▸ **TEXTAUSZUG**:
━━━

# infos aus html datei auslesen



## Whizzly (29. November 2002)

hallo alle,

also ich schreibe grad ein programm, dass auf eine mitarbeiterdatenbank zugreift, z.b gibt man den namen des mitarb. ein und dann öffnet sich ein internet explorer, in dem alle infos zu seiner person erscheinen...nun zu dem problem:
diese informationen muss ich aus der html-datei auslesen, und in eine listbox eintragen lassen, und (mal abgesehen vom lokalen speichern) ist mein einziges problem, dass mir vb halt stupid die gesamte html datei in die listbox einträgt, was ja auch logisch is!
nun suche ich eine möglichkeit, wie ich nur die benötigten infos auslese, ohne den ganzen <head>, <body> und tagschmarrn...
in der html siehts ca so aus:
<br>
vorname  nbsp´s eine zeile lang
thomas
<br>
nachname nbsp´s(leerzeichen halt) eine zeile lang
mustermann   (gg)
<br>
usw.
usw.

ich will diesen ganzen breakscheiss und die nbsps rauslassen, dass nur "vorname" und "thomas"  oder nur "nachname" und "mustermann"
in der listbox steht...
wie mach ich dat???? kann ich die zeile "vorname", "nachname" nich als tag für vb benutzen, sozusagen : "schreib ab dem "string" vorname"?, und wie krieg ich die formatierungen raus(breaks und nbsp´s)?


danke schonmal 
whizzly


----------



## Dario Linsky (29. November 2002)

Du könntest einfach mit den üblichen Funktionen zur Stringverarbeitung alle HTML-Tags rausfischen und nur das filtern, was Du brauchst. Allerdings würde das wahrscheinlich relativ komplex werden.
Diese Funktionen sind unter anderem InStr, Left, Mid, Right, Len, ...

Eine andere Möglichkeit wäre es, dass Du mit ASP oder PHP nur die Daten in die Ausgabe schreibst, ohne den ganzen HTML-Code.


----------



## Whizzly (29. November 2002)

mhhhm,
danke für deine antwort, aber wie du schon sagtest, die erste möglichkeit wird halt doch etwas krass zu schreiben, und mit php hab ich keinerlei checkung, da setzts bei mir aus, aber mein php-genie-kollege is am montag wieder da, dann hau ich ihn an wegen der methode...

━━━

▸ **BEREITGESTELLTES MATERIAL**:
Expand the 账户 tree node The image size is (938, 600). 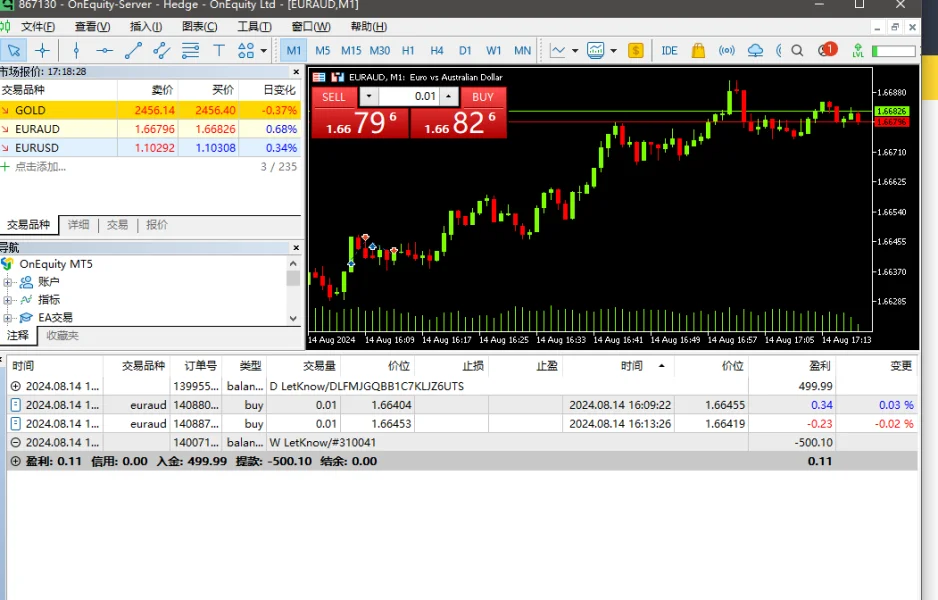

━━━

▸ **AUFGABENSTELLUNG**:
1 - Mit welchen beiden Techniken ließen sich laut dem Textauszug nur die Daten ohne den HTML-Code ausgeben?
2 - Übertragen Sie aus dem Textauszug den Abschnitt von „wie mach ich“ bis einschließlich „relativ komplex werden.“ wortgetreu.

▸ **LÖSUNGEN**:
1 - Mit ASP oder PHP.

2 -
wie mach ich dat???? kann ich die zeile "vorname", "nachname" nich als tag für vb benutzen, sozusagen : "schreib ab dem "string" vorname"?, und wie krieg ich die formatierungen raus(breaks und nbsp´s)?


danke schonmal 
whizzly


----------



## Dario Linsky (29. November 2002)

Du könntest einfach mit den üblichen Funktionen zur Stringverarbeitung alle HTML-Tags rausfischen und nur das filtern, was Du brauchst. Allerdings würde das wahrscheinlich relativ komplex werden.